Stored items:
────────

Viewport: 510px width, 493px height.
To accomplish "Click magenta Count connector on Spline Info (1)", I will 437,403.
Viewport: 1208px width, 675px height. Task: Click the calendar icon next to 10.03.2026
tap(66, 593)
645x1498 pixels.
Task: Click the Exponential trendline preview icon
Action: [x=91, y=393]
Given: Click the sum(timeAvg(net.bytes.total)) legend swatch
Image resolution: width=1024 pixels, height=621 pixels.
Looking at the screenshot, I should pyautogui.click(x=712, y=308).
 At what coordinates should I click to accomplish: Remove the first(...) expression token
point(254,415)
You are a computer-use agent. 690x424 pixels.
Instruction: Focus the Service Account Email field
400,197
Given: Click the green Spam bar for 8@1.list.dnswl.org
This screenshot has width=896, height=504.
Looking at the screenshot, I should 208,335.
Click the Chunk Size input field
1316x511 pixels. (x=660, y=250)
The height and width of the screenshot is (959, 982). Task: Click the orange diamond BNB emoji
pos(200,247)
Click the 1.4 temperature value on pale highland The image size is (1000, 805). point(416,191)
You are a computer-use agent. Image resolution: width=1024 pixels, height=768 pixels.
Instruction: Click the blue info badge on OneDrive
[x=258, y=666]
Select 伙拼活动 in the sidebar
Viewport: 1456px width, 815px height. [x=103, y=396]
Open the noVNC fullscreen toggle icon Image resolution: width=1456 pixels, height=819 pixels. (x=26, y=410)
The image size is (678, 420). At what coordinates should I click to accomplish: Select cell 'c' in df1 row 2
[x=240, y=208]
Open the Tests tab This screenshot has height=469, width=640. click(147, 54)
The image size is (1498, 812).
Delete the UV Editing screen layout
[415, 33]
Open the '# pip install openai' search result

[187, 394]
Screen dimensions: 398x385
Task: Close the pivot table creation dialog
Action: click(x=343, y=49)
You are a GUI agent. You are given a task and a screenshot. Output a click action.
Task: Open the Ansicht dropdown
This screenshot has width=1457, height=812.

────────

WORK TASK » Reproduce the entries exactly. Every word has to stay the same.

TASK RESULT »
Viewport: 510px width, 493px height.
To accomplish "Click magenta Count connector on Spline Info (1)", I will 437,403.
Viewport: 1208px width, 675px height. Task: Click the calendar icon next to 10.03.2026
tap(66, 593)
645x1498 pixels.
Task: Click the Exponential trendline preview icon
Action: [x=91, y=393]
Given: Click the sum(timeAvg(net.bytes.total)) legend swatch
Image resolution: width=1024 pixels, height=621 pixels.
Looking at the screenshot, I should pyautogui.click(x=712, y=308).
 At what coordinates should I click to accomplish: Remove the first(...) expression token
point(254,415)
You are a computer-use agent. 690x424 pixels.
Instruction: Focus the Service Account Email field
400,197
Given: Click the green Spam bar for 8@1.list.dnswl.org
This screenshot has width=896, height=504.
Looking at the screenshot, I should 208,335.
Click the Chunk Size input field
1316x511 pixels. (x=660, y=250)
The height and width of the screenshot is (959, 982). Task: Click the orange diamond BNB emoji
pos(200,247)
Click the 1.4 temperature value on pale highland The image size is (1000, 805). point(416,191)
You are a computer-use agent. Image resolution: width=1024 pixels, height=768 pixels.
Instruction: Click the blue info badge on OneDrive
[x=258, y=666]
Select 伙拼活动 in the sidebar
Viewport: 1456px width, 815px height. [x=103, y=396]
Open the noVNC fullscreen toggle icon Image resolution: width=1456 pixels, height=819 pixels. (x=26, y=410)
The image size is (678, 420). At what coordinates should I click to accomplish: Select cell 'c' in df1 row 2
[x=240, y=208]
Open the Tests tab This screenshot has height=469, width=640. click(147, 54)
The image size is (1498, 812).
Delete the UV Editing screen layout
[415, 33]
Open the '# pip install openai' search result

[187, 394]
Screen dimensions: 398x385
Task: Close the pivot table creation dialog
Action: click(x=343, y=49)
You are a GUI agent. You are given a task and a screenshot. Output a click action.
Task: Open the Ansicht dropdown
This screenshot has width=1457, height=812.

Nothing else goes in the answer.